“Some girl in my room. I don't know her. But, Chris"—Nan swept from her own concerns to what she remembered from that morning—"is everything all right with you?”
“Got a cold coming"—Chris decided to try out his best croak on her—"probably have to stay out for a while. I get awful colds. You better get away from me.”
He widened the space between them as they walked to over two feet and coughed whenever he remembered all the rest of the way back to the apartment.
When they came in, Aunt Elizabeth had just put down the phone. She turned quickly to see them. There was an odd, almost stunned expression on her face.
“Nan, you go on out and get your cocoa. Chris, come here. I want to talk to you.”
Reluctantly Nan went on. The conviction that the trouble she had sensed all day had at last hit was strong. But Chris's usual blank expression did not change as he followed his aunt into the living room.

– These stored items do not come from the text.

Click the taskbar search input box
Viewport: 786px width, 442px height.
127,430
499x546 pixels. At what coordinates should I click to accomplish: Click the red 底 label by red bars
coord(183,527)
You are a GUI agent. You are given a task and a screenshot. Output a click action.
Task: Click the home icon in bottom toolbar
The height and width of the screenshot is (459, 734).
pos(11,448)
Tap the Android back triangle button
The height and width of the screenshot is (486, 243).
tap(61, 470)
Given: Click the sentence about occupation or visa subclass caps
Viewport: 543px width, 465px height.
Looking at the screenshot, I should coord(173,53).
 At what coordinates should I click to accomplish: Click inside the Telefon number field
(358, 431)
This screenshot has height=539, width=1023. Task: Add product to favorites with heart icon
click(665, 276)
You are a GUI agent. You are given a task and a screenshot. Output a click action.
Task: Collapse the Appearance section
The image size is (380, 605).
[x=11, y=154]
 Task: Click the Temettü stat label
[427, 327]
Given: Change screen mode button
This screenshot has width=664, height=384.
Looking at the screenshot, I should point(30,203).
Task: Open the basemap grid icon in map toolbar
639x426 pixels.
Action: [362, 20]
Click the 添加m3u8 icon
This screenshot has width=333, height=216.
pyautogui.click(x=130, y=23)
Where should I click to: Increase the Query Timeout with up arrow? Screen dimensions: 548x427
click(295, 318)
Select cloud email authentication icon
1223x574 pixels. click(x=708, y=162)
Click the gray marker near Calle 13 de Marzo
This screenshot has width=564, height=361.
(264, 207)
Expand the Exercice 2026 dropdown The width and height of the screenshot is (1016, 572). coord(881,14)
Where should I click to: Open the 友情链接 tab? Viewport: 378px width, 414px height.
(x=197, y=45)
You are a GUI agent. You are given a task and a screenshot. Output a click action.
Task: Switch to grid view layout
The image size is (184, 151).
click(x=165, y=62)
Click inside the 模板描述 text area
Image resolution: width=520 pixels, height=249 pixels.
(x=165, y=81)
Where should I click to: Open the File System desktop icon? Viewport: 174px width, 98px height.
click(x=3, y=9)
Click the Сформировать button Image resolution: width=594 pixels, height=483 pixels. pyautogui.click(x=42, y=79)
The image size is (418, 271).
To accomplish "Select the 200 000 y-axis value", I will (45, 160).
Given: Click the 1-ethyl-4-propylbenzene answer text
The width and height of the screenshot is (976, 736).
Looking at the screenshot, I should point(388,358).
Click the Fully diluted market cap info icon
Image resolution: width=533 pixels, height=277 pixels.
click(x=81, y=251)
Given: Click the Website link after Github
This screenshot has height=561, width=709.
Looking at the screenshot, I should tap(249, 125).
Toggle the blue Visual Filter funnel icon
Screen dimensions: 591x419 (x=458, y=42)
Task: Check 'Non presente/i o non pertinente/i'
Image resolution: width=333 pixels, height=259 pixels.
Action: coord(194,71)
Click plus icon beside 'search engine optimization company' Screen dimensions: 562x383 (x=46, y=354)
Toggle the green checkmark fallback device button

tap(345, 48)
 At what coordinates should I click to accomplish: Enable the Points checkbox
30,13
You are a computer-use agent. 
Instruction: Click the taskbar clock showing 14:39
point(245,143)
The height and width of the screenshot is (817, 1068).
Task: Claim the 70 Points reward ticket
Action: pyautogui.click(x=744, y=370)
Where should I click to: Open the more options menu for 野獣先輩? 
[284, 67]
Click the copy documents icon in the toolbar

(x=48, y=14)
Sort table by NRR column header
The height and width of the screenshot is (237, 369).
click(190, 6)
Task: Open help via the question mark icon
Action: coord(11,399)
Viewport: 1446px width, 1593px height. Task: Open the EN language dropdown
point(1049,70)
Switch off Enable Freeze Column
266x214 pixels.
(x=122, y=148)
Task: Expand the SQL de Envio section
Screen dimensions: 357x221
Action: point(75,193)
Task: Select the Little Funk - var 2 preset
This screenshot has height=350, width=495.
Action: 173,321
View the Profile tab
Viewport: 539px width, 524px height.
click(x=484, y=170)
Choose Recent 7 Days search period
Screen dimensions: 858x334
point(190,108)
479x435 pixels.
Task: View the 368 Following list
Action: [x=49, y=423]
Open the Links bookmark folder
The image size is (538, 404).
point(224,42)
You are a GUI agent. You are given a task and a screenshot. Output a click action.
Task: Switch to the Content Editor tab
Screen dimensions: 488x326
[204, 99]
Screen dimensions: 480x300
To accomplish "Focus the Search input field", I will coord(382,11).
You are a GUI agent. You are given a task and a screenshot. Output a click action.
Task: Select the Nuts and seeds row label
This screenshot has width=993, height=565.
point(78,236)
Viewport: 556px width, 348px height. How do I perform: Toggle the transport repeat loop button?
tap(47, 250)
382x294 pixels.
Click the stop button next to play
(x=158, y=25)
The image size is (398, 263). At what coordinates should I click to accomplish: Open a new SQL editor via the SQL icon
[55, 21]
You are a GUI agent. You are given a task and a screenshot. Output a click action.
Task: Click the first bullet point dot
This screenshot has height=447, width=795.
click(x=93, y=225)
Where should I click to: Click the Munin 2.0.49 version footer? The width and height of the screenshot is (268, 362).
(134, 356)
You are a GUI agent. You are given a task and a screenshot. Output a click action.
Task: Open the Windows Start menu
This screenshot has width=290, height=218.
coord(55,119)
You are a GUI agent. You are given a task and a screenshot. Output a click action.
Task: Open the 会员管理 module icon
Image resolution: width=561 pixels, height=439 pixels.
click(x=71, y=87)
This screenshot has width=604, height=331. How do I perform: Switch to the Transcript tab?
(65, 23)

“Chris"—she spoke first—"that was one of your teachers, a Mr. Battersley, on the phone. He had the most—the most unbelievable accusation to make. He said that two of the boys in his second class had a copy of an examination paper which they swear they bought from you. They had been caught by another teacher making more copies of it in study hall to pass around.
“Oddly enough only two of the questions were right, ones he does intend to use in an examination tomorrow. But the paper was a typed carbon and does resemble those he uses himself when he makes up his tests. He says these boys have a very straight story that they got it from you, and they each paid you five dollars for it.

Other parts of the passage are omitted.